(Dataset entries)
· · · ·

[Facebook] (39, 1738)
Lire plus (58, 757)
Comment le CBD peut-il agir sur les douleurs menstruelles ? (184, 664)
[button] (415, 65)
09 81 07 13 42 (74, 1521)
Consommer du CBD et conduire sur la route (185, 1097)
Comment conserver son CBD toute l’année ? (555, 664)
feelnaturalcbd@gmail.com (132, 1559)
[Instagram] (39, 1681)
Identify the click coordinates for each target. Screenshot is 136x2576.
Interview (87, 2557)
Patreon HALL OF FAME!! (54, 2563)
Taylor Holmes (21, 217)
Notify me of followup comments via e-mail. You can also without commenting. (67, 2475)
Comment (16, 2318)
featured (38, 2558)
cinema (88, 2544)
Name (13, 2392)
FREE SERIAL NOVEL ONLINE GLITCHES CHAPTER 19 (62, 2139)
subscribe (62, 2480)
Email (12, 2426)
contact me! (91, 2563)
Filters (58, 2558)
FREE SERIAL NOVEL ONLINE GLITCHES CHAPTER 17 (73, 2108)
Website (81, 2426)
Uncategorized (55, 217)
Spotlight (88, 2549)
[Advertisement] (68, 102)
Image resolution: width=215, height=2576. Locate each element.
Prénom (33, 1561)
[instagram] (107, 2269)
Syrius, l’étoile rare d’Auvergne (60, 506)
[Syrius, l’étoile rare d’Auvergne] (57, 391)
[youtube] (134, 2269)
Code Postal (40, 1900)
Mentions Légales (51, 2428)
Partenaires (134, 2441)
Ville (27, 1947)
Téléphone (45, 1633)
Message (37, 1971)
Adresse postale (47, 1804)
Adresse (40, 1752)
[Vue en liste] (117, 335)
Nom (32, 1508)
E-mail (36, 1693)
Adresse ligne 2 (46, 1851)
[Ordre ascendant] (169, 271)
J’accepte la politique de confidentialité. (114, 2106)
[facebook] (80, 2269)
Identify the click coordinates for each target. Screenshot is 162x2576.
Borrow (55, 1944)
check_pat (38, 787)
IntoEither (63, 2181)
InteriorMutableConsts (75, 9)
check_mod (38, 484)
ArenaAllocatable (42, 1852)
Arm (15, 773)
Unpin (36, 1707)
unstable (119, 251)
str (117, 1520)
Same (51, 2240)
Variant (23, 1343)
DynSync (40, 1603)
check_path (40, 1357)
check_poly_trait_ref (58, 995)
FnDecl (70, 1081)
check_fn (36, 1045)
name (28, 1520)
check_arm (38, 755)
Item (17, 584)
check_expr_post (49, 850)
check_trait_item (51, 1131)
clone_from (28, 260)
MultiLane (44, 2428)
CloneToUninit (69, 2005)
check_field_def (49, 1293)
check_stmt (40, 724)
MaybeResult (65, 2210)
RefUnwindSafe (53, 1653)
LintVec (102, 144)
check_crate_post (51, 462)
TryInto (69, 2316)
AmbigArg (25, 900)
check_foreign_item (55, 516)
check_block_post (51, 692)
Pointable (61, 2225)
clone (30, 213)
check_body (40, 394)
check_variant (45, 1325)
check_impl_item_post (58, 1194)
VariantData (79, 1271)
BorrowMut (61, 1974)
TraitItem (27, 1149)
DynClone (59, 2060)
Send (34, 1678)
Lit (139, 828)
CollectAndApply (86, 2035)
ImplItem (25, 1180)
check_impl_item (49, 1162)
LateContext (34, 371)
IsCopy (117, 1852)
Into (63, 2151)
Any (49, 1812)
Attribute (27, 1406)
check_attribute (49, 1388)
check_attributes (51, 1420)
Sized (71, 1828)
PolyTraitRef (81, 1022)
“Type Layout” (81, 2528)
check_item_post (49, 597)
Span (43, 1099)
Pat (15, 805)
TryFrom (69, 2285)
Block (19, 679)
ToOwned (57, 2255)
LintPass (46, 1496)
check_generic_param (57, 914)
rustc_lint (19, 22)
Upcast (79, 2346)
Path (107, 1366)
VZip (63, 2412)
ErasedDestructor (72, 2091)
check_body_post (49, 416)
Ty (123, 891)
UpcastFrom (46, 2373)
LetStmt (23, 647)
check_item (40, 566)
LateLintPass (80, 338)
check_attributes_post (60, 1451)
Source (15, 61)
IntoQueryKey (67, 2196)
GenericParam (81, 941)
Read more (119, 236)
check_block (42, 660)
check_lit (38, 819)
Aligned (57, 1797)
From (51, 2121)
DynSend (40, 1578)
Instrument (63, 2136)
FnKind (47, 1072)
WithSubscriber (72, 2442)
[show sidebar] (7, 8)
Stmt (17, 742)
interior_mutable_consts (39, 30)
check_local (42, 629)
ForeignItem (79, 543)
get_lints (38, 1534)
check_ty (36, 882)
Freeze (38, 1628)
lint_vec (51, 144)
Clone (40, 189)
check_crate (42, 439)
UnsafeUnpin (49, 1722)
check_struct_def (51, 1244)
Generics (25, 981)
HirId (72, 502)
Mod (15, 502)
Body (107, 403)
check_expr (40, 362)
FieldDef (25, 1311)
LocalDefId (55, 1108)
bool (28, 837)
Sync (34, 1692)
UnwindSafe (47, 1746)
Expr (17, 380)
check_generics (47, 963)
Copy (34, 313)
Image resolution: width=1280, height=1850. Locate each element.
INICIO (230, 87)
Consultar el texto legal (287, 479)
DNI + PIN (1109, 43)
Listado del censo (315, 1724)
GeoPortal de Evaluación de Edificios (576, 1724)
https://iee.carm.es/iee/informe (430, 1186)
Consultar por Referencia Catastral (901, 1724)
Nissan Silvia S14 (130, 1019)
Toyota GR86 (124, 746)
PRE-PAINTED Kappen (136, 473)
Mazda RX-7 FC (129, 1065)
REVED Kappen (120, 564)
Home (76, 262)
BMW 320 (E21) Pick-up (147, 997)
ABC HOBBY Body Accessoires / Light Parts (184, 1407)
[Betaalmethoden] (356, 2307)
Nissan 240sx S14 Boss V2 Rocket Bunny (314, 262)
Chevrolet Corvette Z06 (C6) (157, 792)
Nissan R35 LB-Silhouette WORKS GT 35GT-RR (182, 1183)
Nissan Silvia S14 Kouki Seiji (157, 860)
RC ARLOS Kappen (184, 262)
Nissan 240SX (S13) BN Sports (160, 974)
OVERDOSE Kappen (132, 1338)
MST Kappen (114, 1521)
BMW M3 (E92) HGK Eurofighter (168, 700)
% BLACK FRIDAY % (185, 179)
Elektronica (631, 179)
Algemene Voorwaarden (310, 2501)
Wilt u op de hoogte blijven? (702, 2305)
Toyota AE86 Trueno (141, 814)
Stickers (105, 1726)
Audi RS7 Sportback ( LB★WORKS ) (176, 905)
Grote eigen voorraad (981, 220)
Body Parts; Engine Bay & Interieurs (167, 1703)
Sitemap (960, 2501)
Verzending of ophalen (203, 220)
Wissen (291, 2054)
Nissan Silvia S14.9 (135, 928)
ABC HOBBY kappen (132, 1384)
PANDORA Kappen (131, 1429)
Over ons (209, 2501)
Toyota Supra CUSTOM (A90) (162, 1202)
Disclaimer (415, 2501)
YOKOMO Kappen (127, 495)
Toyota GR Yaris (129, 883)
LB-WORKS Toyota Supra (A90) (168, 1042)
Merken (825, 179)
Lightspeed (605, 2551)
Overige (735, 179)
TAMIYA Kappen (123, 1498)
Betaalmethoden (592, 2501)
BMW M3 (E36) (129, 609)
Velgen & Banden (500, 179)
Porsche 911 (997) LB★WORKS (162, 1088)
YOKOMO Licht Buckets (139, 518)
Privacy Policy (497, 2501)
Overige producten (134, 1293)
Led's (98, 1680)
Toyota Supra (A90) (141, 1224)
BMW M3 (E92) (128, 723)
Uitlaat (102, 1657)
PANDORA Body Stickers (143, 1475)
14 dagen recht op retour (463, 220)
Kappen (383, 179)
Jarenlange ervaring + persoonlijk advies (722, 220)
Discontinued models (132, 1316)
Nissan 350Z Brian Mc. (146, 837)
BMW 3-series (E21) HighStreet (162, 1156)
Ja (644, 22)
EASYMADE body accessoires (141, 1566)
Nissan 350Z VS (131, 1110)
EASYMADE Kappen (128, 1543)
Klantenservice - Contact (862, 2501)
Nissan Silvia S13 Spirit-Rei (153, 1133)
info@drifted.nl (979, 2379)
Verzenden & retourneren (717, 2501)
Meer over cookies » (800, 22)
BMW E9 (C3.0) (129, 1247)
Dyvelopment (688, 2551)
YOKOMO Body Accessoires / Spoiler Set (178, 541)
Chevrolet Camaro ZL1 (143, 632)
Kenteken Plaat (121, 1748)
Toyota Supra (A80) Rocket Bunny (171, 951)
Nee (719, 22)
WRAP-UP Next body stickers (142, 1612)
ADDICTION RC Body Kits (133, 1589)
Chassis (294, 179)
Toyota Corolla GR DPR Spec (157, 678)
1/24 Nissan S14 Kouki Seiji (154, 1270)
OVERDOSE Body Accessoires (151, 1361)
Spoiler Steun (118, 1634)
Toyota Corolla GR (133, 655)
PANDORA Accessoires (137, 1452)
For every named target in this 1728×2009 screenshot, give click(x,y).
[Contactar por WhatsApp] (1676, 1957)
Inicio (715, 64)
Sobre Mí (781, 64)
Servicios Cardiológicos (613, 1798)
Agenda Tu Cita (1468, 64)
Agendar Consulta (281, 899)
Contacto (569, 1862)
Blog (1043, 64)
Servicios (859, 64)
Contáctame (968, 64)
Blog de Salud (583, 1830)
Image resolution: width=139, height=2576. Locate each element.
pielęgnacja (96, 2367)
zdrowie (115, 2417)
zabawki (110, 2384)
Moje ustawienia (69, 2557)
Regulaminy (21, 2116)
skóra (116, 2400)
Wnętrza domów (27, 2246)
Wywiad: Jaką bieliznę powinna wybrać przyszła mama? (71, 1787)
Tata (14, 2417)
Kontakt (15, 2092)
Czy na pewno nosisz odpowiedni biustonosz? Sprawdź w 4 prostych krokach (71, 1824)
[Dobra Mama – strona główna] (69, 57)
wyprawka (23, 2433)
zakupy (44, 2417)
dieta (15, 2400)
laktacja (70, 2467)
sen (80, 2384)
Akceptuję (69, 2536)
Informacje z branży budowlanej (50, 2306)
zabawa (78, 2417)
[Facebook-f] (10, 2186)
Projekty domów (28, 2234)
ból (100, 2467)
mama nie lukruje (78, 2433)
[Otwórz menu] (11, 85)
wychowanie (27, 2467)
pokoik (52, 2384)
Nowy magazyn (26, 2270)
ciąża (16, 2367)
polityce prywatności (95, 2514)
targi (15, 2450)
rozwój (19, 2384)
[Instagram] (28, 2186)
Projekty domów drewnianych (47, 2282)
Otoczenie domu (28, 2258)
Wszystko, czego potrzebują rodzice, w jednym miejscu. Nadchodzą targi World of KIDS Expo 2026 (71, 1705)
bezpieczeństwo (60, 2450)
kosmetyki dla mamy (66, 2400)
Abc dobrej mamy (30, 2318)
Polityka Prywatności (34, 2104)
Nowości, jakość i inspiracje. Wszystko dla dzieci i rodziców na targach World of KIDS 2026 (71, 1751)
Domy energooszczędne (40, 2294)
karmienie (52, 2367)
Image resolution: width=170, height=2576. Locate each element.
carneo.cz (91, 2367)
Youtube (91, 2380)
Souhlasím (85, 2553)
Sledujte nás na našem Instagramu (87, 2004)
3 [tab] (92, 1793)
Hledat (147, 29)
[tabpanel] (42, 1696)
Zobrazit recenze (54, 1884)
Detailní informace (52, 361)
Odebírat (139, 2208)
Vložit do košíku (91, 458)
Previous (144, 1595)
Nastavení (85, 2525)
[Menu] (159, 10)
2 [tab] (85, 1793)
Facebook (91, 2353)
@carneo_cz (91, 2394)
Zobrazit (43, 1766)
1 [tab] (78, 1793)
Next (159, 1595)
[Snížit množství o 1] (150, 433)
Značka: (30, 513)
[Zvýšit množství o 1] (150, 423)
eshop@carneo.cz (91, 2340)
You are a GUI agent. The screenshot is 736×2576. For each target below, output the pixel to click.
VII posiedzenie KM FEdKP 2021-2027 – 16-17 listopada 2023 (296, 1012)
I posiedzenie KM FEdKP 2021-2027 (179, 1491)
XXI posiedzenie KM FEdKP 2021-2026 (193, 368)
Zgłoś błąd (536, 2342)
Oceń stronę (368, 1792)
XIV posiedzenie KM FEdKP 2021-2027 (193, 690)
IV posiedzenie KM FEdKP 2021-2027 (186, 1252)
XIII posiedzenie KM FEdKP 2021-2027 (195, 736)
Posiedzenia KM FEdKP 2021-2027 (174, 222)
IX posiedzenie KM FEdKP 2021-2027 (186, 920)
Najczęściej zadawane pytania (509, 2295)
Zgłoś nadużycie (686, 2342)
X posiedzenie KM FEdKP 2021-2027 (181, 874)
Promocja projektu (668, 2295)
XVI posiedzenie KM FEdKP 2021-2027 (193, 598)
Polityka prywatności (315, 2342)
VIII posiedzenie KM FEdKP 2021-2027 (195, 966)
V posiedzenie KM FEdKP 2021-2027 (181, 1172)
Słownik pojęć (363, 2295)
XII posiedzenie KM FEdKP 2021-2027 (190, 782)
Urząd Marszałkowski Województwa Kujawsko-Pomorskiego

· · · ·

• [WHAT THE EXERCISE ASKS]: Your answer must be the lines above from the one containing "XIV posiedzenie KM FEdKP 2021-2027 (193, 690)" to the one containing "Najczęściej zadawane pytania (509, 2295)", both included, restated word for word.

• [TASK RESPONSE]:
XIV posiedzenie KM FEdKP 2021-2027 (193, 690)
IV posiedzenie KM FEdKP 2021-2027 (186, 1252)
XIII posiedzenie KM FEdKP 2021-2027 (195, 736)
Posiedzenia KM FEdKP 2021-2027 (174, 222)
IX posiedzenie KM FEdKP 2021-2027 (186, 920)
Najczęściej zadawane pytania (509, 2295)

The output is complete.